One figure who has made several appearances through the documentary’s first six installments has been West Virginia University hall of famer Rod Thorn. Thorn represents a unique connection between the story of Jordan and the Bulls’ dynasty and WVU.

On Feb. 29 of this year, Thorn became the third former Mountaineer basketball player ever to have their jersey retired. In a press conference prior to the ceremony, Thorn talked about his connection with Jordan.

“I think that’s probably what I’m known more for than anything else,” Thorn joked. “If you’re going to be known for something, that’s not a bad thing to be known by.”

Thorn, the general manager of the Bulls from 1978-85, told the story of how he ended up drafting Jordan to Chicago with the third overall pick in 1984.

The Houston Rockets won a coin flip with the Portland Trail Blazers for the No. 1 overall pick. Thorn said Hakeem Olajuwon of the University of Houston was destined to go first overall, regardless of who had the pick.

“I would have taken Olajuwon,” Thorn said. “Everything is relative to the time, big guys were so much more important than small guys so anybody that says they wouldn’t have taken Olajuwon is not telling the truth because 30 teams would’ve taken him.”

With Olajuwon already accounted for, Thorn, who had the No. 3 pick, turned his attention to Portland’s pick.

“About a month before the draft Stu Inman, who was the GM of Portland at the time and I was very friendly with, I call him and I said ‘have you guys decided who you’re going to take yet?’,” Thorn recalled. “He said that if (Sam) Bowie passed the physical, they would take him. So about a week before the draft I called Stu and ‘did Bowie pass the physical?’ and he said yes and I said ‘are you still going to take him?’ and he said yes.”

Portland took Bowie, a University of Kentucky product, with the second pick, leaving Jordan there for Thorn at three. Thorn said it was thanks to the Rockets winning that coin flip that helped him get Jordan.

“I knew that we were going to get Jordan before the draft, unless some crazy trade came up,” Thorn said. “If Portland had won the flip they would’ve taken Olajuwon and Houston would’ve taken Michael so we were very, very fortunate.”

After 1985 Thorn moved on to become the NBA’s Executive Vice President of Basketball Operations, giving way for the Bulls to hire Jerry Krause as his replacement. Krause, now passed, has been a central figure in ‘The Last Dance’ and has been somewhat portrayed as the documentary’s antagonist as it was his decisions that led to ’97 being the Bulls’ final year together.

That is not where Thorn’s and Jordan’s paths completely diverge, however.

The 1988 Summer Olympics in South Korea were a turning point for USA basketball and basketball worldwide. In 1988 the U.S. team, barred from including professionals at the time, lost to the U.S.S.R. in the semifinal round, winning only a bronze medal. The shame that performance brought to USA basketball brought about a change for the 1992 Olympics, in which professionals would be permitted to compete.

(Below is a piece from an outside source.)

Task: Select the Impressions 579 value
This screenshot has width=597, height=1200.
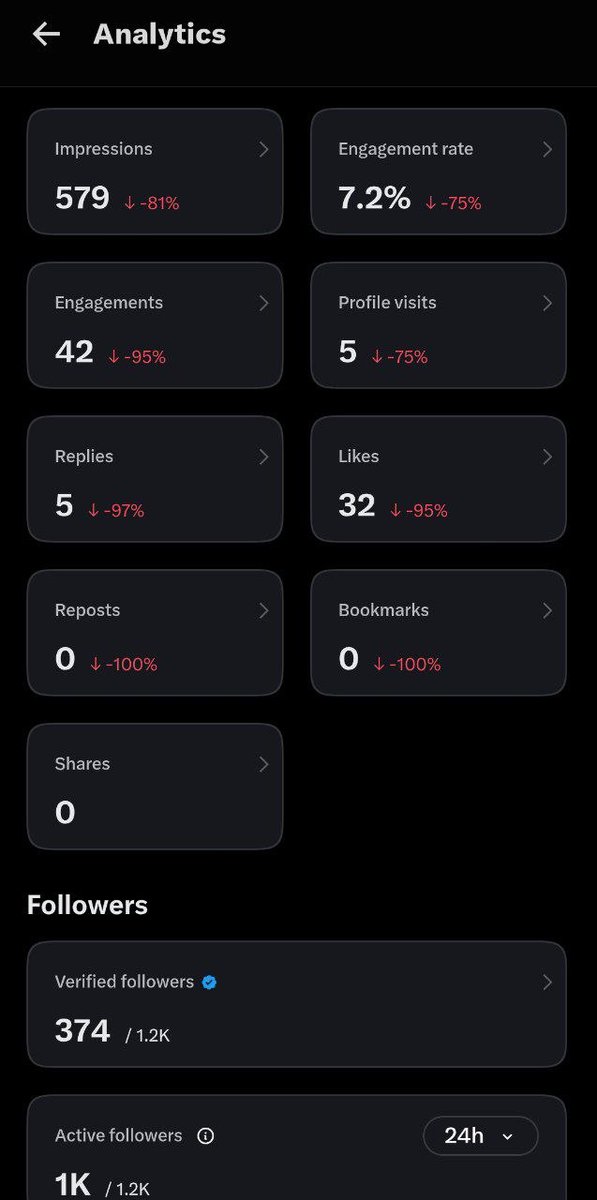Action: click(x=82, y=198)
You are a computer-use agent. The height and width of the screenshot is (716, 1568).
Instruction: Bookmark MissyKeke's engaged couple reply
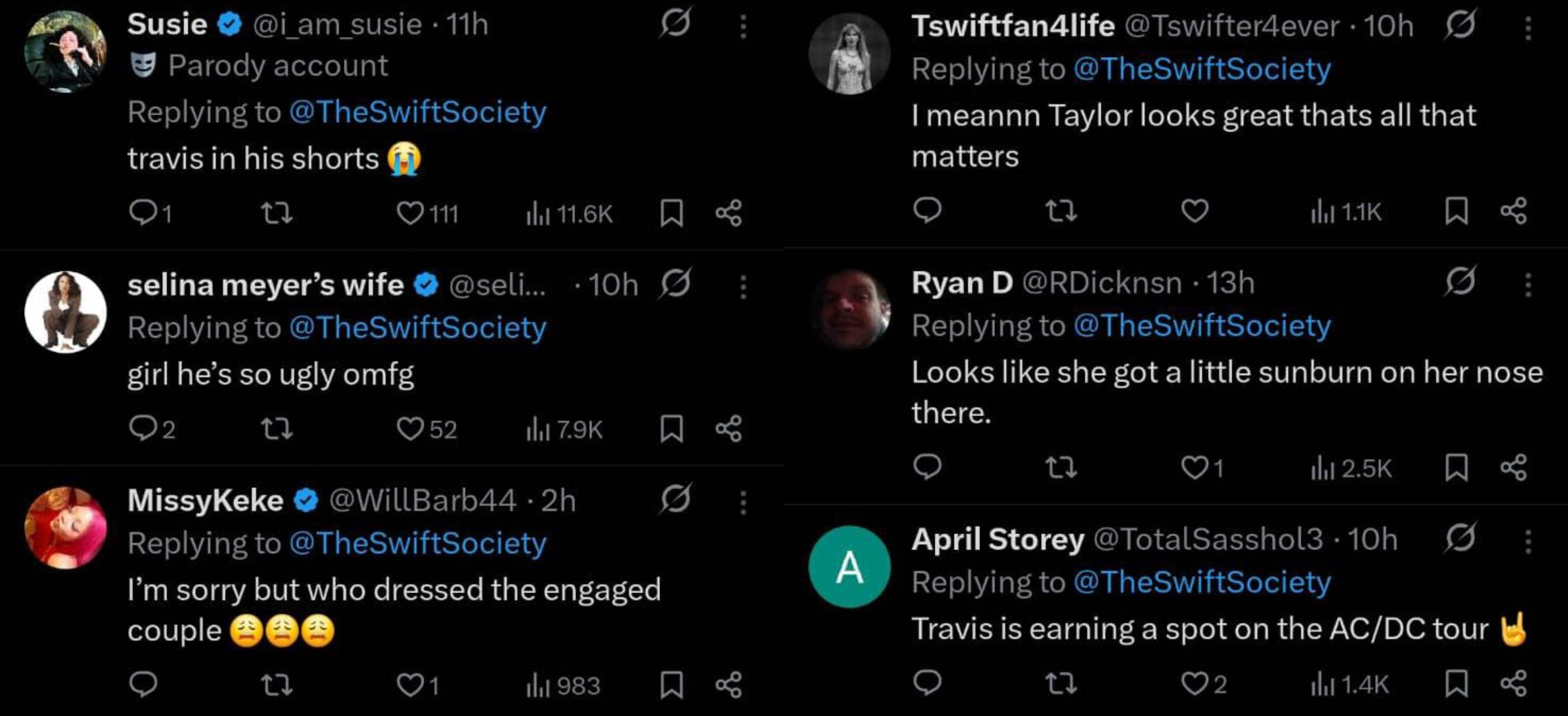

Tasked with assembling the U.S. team, Thorn set out to get the best of the best from the NBA’s ranks.

“Russ Granik and I, Russ was the deputy commissioner of the NBA, were responsible for getting the players,” Thorn explained. “Everybody I called said they would do it, I called most of them and they all said they would do it. No one knew how big that would be, including the commissioner.”

The U.S. team, dubbed the dream team, was made up of the biggest and best NBA stars of the time including Jordan, Larry Bird and Magic Johnson. The team went on to easily win the gold medal and ignited a worldwide basketball craze.

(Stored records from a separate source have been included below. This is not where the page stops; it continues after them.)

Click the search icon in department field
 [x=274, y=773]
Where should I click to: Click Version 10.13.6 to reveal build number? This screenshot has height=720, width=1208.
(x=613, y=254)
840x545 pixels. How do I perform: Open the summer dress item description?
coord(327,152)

“That was unbelievable, what it did for basketball around the world,” Thorn said. “Now in the NBA you’ve got over 100 foreign kids, that’s because of the 1992 dream team.”

In “The Last Dance” several of the dream team players recalled the inter-squad practices the team had, saying it was some of the best basketball any of them played. Thorn too remembers the practices but says they only cemented Jordan’s position as the best player in the world.

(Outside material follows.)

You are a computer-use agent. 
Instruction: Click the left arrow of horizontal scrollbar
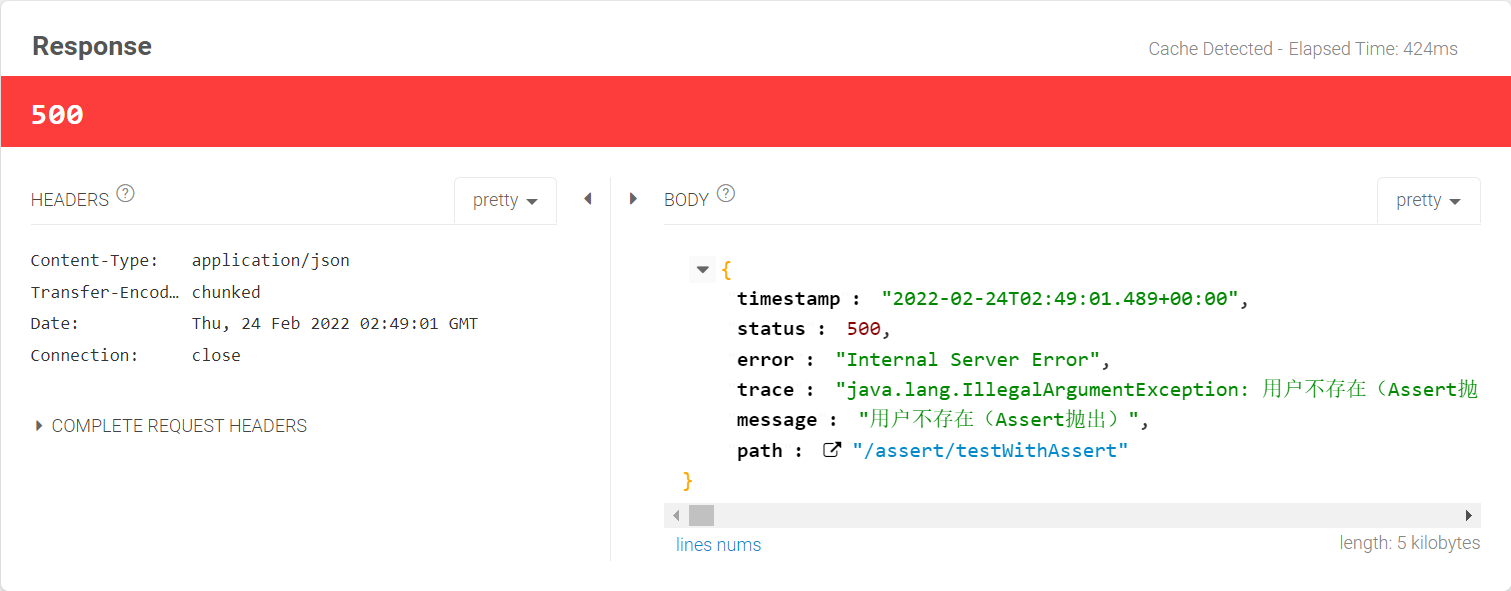676,514
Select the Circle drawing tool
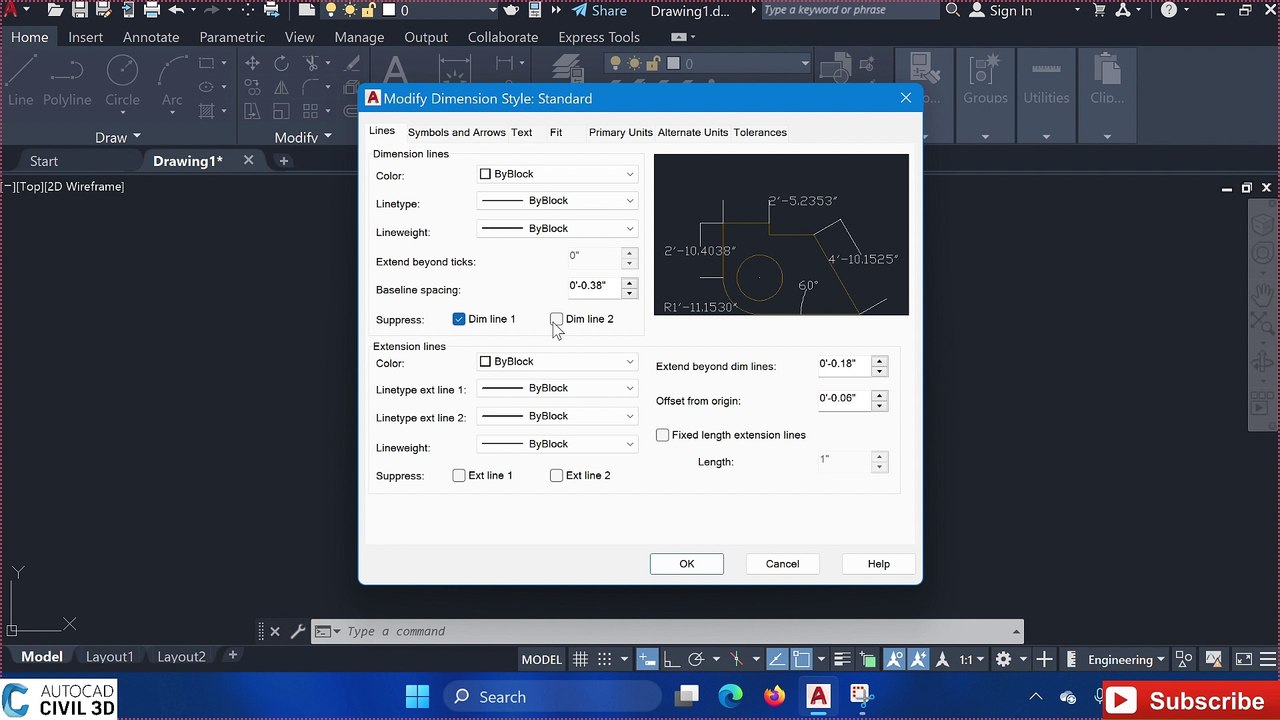The image size is (1280, 720). [122, 80]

“The things I remember about it was Jordan was clearly the best player, clearly,” Thorn said, “But his personality did not affect the team from the standpoint of ‘I’m Michael Jordan, I want to be the leading scorer’. He was a total team guy. (Charles) Barkley was the leading scorer and rebounder on that team, but Jordan in practices, oh my goodness (Jordan) was unbelievable.”

Thorn stayed in basketball for several more years following 1992. He also helped put together gold medal-winning team for the 1996 and 200 Olympics. In 2000 he joined the Nets organization and won NBA Executive of the Year in 2002. In 2010 Thorn became the president of the 76ers, in 2013 he was named the NBA’s President of Basketball Operations and even after semi-retiring in 2015 he served as a special consultant for the Milwaukee Bucks.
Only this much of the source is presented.